### Records for the task
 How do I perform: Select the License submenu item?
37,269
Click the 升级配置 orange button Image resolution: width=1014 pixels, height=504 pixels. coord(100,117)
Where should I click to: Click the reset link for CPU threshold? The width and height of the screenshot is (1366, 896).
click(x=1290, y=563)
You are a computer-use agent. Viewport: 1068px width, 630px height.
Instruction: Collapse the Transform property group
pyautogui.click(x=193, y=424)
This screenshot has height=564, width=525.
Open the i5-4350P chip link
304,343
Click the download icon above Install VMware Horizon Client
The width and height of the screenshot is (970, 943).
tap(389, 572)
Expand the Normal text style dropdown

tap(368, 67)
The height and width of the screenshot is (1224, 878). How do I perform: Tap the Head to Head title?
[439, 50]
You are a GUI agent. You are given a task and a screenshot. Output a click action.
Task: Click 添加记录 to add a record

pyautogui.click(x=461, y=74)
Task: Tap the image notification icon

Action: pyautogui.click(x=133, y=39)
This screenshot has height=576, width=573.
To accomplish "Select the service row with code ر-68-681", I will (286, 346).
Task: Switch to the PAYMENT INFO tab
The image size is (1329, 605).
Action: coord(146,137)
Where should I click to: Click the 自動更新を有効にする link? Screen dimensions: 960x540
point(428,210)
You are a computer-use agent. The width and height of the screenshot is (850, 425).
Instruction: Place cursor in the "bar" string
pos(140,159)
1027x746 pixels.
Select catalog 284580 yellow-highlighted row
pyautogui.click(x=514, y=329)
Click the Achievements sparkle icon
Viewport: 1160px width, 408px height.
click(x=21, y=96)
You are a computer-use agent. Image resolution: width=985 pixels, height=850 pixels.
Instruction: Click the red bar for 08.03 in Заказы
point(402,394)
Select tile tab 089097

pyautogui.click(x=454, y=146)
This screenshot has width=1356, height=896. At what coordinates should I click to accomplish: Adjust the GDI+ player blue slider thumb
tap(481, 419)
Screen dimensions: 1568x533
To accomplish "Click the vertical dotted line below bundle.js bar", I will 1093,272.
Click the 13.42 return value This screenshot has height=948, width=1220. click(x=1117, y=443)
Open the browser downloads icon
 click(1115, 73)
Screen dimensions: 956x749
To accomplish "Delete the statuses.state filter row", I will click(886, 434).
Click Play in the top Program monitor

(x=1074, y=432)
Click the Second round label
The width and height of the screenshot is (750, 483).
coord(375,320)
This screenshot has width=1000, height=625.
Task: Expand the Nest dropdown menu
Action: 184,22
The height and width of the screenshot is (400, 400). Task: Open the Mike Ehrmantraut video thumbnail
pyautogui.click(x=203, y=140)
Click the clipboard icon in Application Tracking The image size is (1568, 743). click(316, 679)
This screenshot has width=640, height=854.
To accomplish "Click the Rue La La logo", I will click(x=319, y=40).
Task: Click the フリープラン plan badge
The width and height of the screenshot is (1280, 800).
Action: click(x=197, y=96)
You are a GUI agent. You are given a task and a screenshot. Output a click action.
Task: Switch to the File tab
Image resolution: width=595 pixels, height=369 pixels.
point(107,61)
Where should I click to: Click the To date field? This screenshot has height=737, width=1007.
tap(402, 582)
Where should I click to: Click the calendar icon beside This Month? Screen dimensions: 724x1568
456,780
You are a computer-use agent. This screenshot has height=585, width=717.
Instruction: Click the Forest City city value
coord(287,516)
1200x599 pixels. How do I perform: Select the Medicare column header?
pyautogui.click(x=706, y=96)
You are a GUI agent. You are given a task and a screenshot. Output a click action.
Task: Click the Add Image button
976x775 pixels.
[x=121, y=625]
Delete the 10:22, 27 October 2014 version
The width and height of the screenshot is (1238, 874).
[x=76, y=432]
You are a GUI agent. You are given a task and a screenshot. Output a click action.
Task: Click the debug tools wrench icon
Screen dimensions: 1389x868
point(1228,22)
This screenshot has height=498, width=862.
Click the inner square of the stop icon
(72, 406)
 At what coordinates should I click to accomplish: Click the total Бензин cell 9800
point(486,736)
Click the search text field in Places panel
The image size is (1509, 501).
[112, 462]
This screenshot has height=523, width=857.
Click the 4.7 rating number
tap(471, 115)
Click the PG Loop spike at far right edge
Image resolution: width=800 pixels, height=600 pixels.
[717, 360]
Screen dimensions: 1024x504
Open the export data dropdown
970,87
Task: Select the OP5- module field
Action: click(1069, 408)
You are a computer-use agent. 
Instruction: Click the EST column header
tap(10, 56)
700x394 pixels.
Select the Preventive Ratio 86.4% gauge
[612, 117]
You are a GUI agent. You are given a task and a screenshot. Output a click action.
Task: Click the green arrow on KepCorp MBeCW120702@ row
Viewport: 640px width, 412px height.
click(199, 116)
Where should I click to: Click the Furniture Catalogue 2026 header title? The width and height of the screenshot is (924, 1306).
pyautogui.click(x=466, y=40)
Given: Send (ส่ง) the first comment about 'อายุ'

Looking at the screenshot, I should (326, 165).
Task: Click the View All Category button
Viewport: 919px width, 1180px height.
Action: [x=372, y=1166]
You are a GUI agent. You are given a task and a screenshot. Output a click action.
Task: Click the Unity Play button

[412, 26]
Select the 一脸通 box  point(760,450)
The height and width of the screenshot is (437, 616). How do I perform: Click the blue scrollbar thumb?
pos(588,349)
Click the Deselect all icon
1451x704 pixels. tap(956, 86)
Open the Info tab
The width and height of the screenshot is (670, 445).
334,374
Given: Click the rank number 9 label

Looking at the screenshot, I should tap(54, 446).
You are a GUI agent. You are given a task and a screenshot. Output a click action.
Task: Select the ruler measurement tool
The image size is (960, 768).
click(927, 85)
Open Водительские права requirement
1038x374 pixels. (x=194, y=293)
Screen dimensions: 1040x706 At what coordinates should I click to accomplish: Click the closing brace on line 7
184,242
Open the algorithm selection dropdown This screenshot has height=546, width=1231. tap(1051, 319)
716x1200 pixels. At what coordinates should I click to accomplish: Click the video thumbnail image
######
=== What to work on ===
The answer must be a single number: how many lines above contain the word "Delete".

=== Response area ===
2